Verantwortlicher vs. Auftragsverarbeiter

Die Rollenverteilung ist klar geregelt und hat unmittelbare Konsequenzen für die Haftung:

Der Verantwortliche (das Unternehmen, das die Befragung durchführt) bestimmt Zweck und Mittel der Datenverarbeitung. Er bleibt gegenüber den betroffenen Beschäftigten rechenschaftspflichtig, muss Informationspflichten erfüllen und trägt die Verantwortung für die Auswahl eines geeigneten Auftragsverarbeiters.
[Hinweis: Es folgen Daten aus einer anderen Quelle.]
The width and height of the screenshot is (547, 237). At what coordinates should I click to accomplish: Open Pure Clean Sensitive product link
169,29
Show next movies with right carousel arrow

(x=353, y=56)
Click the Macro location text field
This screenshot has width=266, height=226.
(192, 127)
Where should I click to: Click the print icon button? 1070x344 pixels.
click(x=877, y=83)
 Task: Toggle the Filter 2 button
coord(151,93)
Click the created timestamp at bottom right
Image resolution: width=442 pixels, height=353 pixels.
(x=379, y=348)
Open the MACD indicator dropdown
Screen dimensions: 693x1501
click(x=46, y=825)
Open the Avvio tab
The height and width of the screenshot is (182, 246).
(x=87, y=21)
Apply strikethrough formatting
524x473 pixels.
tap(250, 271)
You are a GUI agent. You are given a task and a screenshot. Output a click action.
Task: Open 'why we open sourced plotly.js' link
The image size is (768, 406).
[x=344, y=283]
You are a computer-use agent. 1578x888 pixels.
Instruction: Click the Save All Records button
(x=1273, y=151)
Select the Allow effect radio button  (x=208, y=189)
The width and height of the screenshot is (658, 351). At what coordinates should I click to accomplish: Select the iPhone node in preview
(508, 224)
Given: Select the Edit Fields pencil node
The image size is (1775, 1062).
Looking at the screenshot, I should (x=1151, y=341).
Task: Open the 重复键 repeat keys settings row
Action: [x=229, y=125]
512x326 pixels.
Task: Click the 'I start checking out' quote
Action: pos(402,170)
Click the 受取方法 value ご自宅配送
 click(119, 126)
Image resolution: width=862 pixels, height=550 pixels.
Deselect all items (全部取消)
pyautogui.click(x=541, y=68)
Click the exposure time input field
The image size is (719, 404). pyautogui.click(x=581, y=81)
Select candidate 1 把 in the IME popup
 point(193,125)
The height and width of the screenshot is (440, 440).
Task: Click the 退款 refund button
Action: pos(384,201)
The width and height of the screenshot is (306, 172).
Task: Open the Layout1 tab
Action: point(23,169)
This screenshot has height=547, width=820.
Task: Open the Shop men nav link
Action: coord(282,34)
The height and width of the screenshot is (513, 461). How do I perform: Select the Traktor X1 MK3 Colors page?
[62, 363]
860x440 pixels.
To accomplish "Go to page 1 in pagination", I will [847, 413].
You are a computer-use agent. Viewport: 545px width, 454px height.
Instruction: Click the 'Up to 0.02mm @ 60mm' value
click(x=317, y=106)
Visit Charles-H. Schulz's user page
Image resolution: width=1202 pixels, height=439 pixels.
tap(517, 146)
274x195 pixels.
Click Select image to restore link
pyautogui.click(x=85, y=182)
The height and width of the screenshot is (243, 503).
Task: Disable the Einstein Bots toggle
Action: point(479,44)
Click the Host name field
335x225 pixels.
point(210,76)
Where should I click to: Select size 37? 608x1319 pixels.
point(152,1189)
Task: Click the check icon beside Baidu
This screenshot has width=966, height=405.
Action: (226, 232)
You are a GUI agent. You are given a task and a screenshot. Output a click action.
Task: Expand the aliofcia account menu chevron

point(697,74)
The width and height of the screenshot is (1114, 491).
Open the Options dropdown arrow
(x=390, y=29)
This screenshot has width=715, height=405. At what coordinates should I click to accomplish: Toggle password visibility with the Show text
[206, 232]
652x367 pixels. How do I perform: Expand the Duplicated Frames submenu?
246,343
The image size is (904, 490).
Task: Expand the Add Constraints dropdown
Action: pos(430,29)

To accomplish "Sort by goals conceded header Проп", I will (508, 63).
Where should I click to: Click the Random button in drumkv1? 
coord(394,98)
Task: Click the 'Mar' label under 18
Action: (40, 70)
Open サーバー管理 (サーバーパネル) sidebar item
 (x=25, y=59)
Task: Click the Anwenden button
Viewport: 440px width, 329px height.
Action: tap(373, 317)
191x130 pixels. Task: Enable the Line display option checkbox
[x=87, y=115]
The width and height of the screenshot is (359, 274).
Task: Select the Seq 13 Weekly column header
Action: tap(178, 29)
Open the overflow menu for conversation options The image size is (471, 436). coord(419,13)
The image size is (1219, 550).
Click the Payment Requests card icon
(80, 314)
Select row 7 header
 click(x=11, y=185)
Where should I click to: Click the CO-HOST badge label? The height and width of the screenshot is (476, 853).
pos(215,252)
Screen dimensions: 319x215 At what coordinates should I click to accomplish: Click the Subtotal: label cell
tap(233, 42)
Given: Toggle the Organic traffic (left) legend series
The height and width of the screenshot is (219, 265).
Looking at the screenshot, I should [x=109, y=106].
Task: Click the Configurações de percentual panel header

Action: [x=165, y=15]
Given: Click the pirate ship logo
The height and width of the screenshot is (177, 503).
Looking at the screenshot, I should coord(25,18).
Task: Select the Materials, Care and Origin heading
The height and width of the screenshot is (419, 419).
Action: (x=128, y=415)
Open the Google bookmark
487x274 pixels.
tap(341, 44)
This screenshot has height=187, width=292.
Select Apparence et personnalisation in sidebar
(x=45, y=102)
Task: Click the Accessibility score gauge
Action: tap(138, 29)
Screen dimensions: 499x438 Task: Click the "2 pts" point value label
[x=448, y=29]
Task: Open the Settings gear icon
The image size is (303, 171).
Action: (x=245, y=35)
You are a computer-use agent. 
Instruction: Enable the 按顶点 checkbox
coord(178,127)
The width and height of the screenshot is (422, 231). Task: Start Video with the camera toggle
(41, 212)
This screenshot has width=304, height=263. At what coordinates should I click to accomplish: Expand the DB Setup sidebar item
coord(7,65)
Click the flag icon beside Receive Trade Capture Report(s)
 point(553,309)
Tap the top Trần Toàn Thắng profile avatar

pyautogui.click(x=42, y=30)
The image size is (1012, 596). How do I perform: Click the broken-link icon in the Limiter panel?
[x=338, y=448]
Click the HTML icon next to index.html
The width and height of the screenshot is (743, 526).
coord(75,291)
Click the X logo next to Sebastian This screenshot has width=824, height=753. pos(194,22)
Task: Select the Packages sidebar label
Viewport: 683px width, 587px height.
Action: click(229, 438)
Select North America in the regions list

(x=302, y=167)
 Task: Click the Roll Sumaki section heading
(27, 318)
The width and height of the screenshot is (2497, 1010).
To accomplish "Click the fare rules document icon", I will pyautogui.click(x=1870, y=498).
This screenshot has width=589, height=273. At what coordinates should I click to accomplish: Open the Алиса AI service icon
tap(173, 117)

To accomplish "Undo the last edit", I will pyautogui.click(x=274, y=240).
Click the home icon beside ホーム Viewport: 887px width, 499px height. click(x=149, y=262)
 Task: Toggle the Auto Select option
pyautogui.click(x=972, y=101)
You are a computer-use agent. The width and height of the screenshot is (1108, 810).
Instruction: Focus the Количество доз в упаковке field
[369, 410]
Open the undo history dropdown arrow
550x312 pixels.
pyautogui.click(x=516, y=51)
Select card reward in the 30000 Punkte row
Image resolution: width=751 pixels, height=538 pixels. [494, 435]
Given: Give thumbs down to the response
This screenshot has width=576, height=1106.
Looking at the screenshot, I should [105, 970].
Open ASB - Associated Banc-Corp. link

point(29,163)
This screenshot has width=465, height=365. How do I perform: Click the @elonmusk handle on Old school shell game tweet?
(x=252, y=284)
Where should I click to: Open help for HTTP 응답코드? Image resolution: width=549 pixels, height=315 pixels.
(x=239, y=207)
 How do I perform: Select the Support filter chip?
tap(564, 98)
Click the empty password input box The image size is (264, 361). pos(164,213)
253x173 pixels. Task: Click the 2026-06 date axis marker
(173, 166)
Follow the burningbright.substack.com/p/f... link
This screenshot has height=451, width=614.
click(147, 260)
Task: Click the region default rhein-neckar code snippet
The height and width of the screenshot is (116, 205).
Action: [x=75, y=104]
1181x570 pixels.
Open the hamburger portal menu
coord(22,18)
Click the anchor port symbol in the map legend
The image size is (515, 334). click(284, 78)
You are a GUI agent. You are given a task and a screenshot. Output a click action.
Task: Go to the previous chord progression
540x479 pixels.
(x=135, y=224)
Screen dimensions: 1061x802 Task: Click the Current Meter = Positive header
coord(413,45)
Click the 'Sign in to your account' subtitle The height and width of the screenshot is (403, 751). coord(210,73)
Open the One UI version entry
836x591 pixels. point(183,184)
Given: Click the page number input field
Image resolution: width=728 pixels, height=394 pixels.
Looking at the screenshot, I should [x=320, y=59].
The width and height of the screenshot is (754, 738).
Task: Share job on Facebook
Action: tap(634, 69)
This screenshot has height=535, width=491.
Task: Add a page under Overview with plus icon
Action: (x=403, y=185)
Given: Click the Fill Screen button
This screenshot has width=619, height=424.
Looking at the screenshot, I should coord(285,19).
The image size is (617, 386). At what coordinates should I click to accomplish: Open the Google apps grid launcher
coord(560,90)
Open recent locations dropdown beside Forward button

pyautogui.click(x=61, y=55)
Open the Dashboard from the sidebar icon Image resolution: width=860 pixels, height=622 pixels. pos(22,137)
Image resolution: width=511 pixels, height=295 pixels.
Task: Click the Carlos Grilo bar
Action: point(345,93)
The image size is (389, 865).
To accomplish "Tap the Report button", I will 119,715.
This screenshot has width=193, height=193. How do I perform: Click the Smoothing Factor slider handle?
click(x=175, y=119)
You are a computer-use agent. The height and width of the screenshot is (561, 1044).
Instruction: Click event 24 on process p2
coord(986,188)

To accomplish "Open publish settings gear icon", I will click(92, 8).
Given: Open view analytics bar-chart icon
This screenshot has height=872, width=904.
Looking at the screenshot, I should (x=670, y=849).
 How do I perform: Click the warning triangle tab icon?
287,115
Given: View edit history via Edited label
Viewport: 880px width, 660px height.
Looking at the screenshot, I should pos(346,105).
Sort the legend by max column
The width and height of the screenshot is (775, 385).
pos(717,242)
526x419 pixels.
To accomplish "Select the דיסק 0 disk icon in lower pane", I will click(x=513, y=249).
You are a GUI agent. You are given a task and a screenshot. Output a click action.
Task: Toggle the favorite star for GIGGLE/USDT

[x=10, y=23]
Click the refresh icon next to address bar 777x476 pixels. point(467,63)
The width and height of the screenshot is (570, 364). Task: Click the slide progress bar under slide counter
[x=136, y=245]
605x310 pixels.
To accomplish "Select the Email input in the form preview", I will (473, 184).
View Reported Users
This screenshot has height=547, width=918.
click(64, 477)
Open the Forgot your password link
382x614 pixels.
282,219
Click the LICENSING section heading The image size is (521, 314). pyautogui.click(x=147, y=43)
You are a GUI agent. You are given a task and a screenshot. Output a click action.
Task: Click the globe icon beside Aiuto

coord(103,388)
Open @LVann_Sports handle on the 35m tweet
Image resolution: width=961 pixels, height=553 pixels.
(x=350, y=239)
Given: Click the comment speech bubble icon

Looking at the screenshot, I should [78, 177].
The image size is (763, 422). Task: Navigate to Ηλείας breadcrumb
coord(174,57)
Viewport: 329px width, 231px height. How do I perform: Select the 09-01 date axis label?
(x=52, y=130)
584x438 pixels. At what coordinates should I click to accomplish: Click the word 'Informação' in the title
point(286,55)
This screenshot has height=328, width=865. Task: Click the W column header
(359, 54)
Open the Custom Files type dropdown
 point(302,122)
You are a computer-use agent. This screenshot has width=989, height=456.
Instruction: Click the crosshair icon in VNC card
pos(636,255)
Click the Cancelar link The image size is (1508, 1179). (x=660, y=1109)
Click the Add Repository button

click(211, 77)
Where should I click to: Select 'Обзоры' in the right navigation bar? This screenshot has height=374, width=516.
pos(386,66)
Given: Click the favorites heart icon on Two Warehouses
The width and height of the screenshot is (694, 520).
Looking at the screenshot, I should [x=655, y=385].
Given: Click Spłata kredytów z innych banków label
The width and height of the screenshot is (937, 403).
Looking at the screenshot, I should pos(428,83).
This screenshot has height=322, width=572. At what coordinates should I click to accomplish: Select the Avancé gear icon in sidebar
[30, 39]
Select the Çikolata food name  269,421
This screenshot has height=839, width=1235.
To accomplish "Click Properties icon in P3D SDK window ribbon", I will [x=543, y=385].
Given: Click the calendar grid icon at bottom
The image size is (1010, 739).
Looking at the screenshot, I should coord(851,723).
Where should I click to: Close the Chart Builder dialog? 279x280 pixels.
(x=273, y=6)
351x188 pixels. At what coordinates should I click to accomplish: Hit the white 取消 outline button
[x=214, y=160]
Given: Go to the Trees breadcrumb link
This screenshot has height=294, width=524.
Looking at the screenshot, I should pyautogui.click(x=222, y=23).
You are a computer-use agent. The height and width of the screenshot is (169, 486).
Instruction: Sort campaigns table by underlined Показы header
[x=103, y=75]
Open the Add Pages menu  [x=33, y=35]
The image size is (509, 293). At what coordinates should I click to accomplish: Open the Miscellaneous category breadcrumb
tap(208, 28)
Der Auftragsverarbeiter (z.B. der Anbieter der Befragungssoftware) verarbeitet Daten ausschließlich im Rahmen der erteilten Weisungen. Er muss die vertraglich vereinbarten Sicherheitsmaßnahmen umsetzen und den Verantwortlichen unverzüglich über Datenschutzverletzungen informieren.

Wichtig: Handelt der Auftragsverarbeiter eigenmächtig (etwa indem er Befragungsdaten für eigene Zwecke auswertet), wird er selbst zum Verantwortlichen und haftet unmittelbar.

Checkliste: AV-Vertrag bei der Anbieterauswahl

HR-Teams sollten bei der Evaluation externer Befragungsanbieter diese Punkte vor Vertragsschluss abhaken:

• AV-Vertrag vorhanden: stellt der Anbieter einen AVV bereit, der den Anforderungen von Art. 28 DSGVO genügt?
• Serverstandort und Rechtsraum: werden Daten innerhalb der EU/des EWR verarbeitet? Bei Drittlandtransfers: Gibt es angemessene Garantien (z.B. Standardvertragsklauseln)?
• Technische Schutzmaßnahmen: bietet der Anbieter Verschlüsselung (at rest und in transit), Zugriffsmanagement und regelmäßige Penetrationstests?
• Sub-Prozessoren transparent: sind alle Unterauftragnehmer namentlich benannt und vertraglich gebunden?
• Zertifizierungen: verfügt der Anbieter über relevante Nachweise wie ISO 27001, SOC 2 oder vergleichbare Standards?
• Auditrechte verankert: sind Prüf- und Kontrollrechte im Vertrag klar geregelt?
• Löschkonzept definiert: ist festgelegt, wie und wann Daten nach Vertragsende gelöscht werden?
• Abstimmung mit Datenschutzbeauftragtem: wurde der interne DSB in die Anbieterauswahl einbezogen?
• Betriebsrat informiert: ist die AV-Konstellation Bestandteil der Betriebsvereinbarung?

Ein sorgfältig geprüfter AV-Vertrag ist kein bürokratisches Hindernis. Er ist die Grundlage für eine vertrauensvolle Zusammenarbeit mit externen Partnern, und damit auch für die Akzeptanz der Befragung bei den Beschäftigten.